Die von der niedersächsischen Landesregierung versprochene Erklärung des illegalen Atommüllendlagers Asse II bei Wolfenbüttel zur Altlast steht weiterhin aus. Ein Gutachten zur Gefahrenabschätzung wurde erstellt, das am 3.6.94 im Umweltministerium in Hannover der AAA vorgestellt wurde. Da ein nicht mehr beherrschbarer Wassereinbruch ("Absaufen") nicht ausgeschlossen werden konnte, empfahlen die Gutachter die Verfüllung der leerstehenden Abbauhohlräume (insgesamt ca. 2,5 Millionen m3) an der Südwestflanke mit Salz. Ziel der Verfüllung ist es, die Standfestigkeit der Abbaue durch die Einbringung von Versatz zu verbessern und langfristig zu sichern. Fast unbemerkt von der Öffentlichkeit begann 1995 Jahr die Verfüllung; voraussichtlich bis zum Jahre 2009 sollen täglich 7 Güterzüge mit 35 Waggons mit einer Tagesleistung von 900 Tonnen zwischen 6 und 22 Uhr nahezu die gleiche Menge Salz wieder in die Asse bringen, die bis 1960 herausgeholt wurde. Die Gesamtkosten der Verfüllung werden etwa 300 Millionen DM betragen! Von der AAA wird insbesondere kritisiert, daß dieses Vorhaben nach Bergrecht genehmigt wurde und nicht nach Atomrecht. Nach Bergrecht ist im Gegensatz zum atomrechtlichen Verfahren eine Beteiligung der BürgerInnen und ein Langzeitsicherheitsnachweis nicht erforderlich. Da eine akute Gefährdung des Asseschachts, welche ein schnellstmögliches Handeln nach Bergrecht plausibel machen würde, von den Gutachtern nicht gesehen wurde, war uns das Beharren auf dem bergrechtlichen Verfahren nicht einsichtig.

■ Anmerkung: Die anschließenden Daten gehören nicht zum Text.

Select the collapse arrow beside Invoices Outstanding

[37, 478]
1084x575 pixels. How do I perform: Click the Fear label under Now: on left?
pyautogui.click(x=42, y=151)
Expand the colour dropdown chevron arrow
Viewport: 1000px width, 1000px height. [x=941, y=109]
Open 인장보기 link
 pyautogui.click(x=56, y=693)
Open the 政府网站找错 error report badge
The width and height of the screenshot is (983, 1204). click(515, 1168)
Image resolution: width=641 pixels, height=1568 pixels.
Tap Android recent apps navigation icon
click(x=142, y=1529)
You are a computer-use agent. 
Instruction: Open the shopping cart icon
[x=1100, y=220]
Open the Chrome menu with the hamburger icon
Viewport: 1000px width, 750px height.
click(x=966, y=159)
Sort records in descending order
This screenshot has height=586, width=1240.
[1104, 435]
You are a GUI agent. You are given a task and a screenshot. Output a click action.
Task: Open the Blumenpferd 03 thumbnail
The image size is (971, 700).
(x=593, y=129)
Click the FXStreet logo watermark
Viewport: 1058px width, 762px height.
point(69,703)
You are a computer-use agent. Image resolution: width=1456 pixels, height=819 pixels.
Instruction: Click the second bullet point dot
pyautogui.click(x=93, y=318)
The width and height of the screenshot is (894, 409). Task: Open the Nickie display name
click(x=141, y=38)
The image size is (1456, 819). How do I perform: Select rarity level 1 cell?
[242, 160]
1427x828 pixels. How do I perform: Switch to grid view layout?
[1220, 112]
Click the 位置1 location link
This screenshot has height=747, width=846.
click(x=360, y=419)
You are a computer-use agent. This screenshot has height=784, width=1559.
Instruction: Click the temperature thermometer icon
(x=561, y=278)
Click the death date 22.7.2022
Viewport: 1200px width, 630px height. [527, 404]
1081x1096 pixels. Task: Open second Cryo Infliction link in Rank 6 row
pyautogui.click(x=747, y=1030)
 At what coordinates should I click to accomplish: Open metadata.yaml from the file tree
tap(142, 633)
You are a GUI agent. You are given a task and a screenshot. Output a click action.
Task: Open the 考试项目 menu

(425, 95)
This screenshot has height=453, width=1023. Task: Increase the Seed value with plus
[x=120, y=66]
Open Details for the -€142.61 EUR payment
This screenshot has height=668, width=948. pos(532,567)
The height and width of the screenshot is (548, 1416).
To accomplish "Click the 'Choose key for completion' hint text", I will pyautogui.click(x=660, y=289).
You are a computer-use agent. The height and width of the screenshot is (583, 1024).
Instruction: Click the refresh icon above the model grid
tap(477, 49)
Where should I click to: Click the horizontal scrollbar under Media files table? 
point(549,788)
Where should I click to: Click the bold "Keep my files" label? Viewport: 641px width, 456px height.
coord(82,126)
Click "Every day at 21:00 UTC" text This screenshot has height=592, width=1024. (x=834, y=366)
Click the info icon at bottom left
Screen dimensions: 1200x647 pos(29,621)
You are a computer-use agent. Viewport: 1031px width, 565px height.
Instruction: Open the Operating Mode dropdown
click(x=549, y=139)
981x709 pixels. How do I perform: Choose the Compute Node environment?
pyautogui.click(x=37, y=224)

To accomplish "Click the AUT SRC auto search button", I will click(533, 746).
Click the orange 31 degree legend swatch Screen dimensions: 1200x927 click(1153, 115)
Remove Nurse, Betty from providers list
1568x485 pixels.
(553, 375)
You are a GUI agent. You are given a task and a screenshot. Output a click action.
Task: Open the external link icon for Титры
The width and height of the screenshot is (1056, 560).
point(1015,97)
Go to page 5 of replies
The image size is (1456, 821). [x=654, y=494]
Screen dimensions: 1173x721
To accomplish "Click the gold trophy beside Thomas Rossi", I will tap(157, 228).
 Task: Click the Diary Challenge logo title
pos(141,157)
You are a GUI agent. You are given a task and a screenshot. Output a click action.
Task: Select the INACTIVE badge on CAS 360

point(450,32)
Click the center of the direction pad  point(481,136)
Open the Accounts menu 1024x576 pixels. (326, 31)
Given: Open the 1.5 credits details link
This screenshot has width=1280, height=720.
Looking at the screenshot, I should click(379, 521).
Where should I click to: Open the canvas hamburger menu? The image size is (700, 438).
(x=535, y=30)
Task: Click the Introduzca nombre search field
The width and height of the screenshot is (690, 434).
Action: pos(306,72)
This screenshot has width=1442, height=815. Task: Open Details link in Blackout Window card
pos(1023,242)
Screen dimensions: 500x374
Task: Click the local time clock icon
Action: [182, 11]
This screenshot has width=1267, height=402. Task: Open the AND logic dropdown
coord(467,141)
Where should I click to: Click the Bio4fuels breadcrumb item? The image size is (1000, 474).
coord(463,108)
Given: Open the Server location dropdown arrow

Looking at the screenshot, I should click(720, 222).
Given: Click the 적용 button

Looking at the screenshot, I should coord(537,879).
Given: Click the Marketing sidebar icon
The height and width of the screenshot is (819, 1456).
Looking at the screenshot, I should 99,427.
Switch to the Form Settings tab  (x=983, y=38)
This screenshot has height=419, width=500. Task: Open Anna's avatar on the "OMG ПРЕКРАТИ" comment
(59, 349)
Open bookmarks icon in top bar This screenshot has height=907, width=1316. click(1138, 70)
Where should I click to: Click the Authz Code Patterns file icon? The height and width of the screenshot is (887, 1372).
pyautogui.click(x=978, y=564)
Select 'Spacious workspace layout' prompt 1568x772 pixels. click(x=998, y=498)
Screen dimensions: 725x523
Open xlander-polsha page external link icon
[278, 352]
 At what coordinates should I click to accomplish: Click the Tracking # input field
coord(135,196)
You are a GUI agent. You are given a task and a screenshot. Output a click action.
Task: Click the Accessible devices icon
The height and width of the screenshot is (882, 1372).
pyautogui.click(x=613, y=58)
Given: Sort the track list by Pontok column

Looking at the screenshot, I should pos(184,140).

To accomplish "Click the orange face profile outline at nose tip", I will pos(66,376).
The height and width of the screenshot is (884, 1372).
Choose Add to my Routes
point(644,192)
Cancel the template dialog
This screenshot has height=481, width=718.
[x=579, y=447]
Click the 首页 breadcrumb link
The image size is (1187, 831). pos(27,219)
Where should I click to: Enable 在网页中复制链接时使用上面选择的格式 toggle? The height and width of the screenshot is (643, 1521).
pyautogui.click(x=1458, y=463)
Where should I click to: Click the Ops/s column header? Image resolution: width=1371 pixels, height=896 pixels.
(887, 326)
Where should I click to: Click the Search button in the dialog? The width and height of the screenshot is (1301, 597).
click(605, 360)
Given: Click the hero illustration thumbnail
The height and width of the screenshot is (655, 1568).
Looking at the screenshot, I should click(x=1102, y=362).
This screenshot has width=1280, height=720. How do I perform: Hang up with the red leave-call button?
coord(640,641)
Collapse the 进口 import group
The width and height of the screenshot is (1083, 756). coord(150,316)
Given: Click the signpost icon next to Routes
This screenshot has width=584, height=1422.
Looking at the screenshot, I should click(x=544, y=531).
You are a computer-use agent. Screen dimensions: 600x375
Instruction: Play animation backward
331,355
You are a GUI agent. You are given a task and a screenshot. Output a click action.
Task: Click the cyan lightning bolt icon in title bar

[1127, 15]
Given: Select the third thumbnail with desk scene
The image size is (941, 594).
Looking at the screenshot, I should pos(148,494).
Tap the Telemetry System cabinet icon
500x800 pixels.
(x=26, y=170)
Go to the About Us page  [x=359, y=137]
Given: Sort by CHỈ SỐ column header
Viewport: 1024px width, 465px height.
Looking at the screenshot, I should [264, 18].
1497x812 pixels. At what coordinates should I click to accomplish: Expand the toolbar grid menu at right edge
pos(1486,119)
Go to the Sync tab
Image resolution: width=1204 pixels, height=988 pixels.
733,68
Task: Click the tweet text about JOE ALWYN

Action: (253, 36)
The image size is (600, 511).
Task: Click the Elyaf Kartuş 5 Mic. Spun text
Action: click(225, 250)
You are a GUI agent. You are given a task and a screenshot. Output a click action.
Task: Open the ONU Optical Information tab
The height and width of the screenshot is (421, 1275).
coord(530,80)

Durch die Wiederverfüllung der Hohlkammern von Asse II mit Salz sieht sich die AAA in ihrer Auffassung bestätigt, daß die Betreibergesellschaft jahrelang die Endlagerung von schwach- und mittelaktivem Atommüll in einem nicht standsicheren Salzbergwerk durchgeführt und vermutlich bewußt in Kauf genommen hat.